ATLANTA, Georgia — Some 300 protest rallies were held worldwide ahead of a last-ditch parole board hearing for US death row inmate Troy Davis, whose planned execution sparked an international movement.
Davis is set to be executed September 21 for the 1989 shooting death of a police officer in Savannah, Georgia, but his supporters say there is strong evidence supporting his claim of innocence.
A vast protest rally marched through downtown Atlanta late Friday, ending their demonstration at the Ebenezer Baptist Church, the spiritual center of the civil rights movement in the 1960s under Martin Luther King.
It was standing room only at the church after the march, and at least 1,000 people had to be turned away, church member Marvin Brinson told AFP.
Rallies for Davis started earlier in Hong Kong and carried on throughout the day in the United States, Latin America, Europe and Asia, said Laura Moye, the Death Penalty Abolition campaign director for Amnesty International USA.
Another 10 events were held in France on behalf of Davis, who is scheduled to die by lethal injection next week at a prison in Jackson, Georgia, south of Atlanta.
On Thursday, petitions with 663,000 names were handed to the Georgia Board of Pardons and Paroles urging clemency. The board convenes Monday to consider the case.
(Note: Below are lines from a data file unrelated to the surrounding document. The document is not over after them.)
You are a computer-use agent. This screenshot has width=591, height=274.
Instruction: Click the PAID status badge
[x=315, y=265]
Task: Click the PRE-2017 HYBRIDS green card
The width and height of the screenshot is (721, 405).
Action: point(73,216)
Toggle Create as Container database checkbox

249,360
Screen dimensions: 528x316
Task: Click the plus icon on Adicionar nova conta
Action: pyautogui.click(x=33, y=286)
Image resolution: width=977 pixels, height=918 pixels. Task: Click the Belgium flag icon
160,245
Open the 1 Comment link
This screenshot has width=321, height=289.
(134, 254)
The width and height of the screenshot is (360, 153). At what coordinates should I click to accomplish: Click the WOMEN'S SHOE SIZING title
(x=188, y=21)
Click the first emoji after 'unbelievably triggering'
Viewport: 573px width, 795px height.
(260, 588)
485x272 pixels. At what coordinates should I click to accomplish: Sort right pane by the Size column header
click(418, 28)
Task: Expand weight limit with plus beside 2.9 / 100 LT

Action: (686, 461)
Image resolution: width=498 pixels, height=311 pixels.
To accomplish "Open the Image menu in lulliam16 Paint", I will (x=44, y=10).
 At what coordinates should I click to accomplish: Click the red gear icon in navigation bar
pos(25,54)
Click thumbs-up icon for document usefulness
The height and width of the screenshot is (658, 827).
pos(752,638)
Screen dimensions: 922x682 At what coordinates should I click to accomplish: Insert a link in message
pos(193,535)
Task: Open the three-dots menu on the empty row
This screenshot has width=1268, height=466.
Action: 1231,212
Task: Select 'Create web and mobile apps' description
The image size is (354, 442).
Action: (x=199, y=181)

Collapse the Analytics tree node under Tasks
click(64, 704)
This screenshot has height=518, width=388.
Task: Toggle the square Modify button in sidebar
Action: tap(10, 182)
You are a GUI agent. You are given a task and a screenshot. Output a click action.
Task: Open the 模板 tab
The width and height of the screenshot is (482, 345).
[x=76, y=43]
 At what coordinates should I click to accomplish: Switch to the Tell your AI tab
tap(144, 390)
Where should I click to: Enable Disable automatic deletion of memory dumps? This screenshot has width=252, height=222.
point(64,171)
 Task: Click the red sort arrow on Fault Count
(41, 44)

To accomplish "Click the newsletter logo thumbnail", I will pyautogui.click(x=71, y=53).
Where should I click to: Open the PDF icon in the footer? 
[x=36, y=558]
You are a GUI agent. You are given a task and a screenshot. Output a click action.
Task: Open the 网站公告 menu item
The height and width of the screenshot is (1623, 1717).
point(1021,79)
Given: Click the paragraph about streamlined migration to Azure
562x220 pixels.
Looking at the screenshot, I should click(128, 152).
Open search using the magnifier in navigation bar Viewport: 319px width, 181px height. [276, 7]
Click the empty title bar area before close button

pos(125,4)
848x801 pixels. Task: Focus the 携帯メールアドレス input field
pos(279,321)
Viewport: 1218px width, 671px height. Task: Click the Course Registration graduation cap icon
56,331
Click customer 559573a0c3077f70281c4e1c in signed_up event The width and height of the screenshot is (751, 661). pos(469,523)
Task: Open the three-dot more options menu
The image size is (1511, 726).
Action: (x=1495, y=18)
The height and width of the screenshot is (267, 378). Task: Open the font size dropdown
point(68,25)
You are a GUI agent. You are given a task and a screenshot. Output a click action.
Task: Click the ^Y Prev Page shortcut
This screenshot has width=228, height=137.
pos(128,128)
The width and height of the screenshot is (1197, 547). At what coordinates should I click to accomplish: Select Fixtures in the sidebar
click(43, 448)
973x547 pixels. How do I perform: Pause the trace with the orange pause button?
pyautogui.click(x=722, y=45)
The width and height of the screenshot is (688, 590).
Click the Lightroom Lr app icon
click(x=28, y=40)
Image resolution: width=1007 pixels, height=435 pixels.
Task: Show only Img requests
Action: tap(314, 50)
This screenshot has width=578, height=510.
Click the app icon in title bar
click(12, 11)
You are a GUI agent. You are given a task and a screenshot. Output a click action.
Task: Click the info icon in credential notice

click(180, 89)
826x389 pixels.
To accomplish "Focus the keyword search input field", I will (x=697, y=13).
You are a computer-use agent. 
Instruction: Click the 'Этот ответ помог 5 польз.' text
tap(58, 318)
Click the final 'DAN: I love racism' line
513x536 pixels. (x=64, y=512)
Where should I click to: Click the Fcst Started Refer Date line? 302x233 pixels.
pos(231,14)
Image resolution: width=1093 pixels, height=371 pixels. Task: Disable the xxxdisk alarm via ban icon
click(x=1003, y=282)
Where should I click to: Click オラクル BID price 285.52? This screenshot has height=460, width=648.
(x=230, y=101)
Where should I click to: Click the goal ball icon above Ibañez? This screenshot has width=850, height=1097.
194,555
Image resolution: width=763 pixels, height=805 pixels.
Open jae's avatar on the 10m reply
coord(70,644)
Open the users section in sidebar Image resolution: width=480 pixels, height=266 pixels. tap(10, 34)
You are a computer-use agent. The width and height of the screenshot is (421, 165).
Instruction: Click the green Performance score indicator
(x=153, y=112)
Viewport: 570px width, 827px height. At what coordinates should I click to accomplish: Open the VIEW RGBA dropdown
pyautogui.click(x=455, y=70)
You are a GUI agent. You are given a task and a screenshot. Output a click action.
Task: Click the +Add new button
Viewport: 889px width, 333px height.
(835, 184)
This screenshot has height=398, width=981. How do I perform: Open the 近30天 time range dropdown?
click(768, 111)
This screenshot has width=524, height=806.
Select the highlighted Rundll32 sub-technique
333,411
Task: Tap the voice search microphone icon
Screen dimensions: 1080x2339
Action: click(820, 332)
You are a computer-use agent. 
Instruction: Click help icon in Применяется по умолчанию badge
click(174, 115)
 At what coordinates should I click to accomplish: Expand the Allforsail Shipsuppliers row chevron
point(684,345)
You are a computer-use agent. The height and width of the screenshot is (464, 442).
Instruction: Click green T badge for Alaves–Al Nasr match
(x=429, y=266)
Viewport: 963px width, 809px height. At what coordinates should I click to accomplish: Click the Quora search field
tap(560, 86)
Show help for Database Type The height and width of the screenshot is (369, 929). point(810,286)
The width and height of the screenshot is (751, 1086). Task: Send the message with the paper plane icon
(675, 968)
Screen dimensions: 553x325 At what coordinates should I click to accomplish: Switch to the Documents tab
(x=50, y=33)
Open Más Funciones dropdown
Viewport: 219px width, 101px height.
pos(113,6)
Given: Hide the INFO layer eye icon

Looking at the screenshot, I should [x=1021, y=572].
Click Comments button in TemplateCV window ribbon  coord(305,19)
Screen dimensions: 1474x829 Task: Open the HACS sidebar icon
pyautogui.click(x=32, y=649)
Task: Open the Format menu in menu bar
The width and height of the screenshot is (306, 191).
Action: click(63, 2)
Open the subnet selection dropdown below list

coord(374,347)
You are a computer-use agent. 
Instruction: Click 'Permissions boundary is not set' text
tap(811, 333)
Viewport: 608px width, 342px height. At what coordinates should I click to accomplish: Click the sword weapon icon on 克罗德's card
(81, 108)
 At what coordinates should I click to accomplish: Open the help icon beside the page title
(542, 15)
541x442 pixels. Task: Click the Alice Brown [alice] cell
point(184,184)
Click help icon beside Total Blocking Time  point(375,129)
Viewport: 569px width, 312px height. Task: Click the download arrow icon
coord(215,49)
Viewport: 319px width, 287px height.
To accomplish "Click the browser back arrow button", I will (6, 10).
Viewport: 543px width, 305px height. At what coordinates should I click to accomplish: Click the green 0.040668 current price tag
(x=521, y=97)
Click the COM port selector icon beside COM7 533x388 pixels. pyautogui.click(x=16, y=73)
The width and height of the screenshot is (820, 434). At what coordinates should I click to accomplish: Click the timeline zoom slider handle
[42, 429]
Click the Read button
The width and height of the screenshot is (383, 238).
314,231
Around 200 people chanted "free Troy Davis" and "what do want? Justice! when do we want it? Now!" at a rally held outside President Barack Obama's campaign headquarters in Chicago.
One woman held a handmade-sign that said "Hey Obama take a stand! Don't let Georgia kill an innocent man."
The parole board is made up of five members and it takes a simple majority to decide a case.
"We hope the message they hear is that there is too much doubt in this case," Moye said. "Can we even rely on the conviction of Troy Davis? Can we be sure we are not going to execute someone who is innocent?"
In the more than two decades that he has been in jail for the murder of white police officer Mark Allen MacPhail, Davis, who is African-American, has maintained his innocence.
Seven of the nine witnesses who gave evidence at his trial in 1991 have recanted or changed their testimony.
No murder weapon was ever found, no DNA evidence or fingerprints tie Davis to the crime, and other witnesses have since said the murder was committed by another man -- a witness who testified against Davis.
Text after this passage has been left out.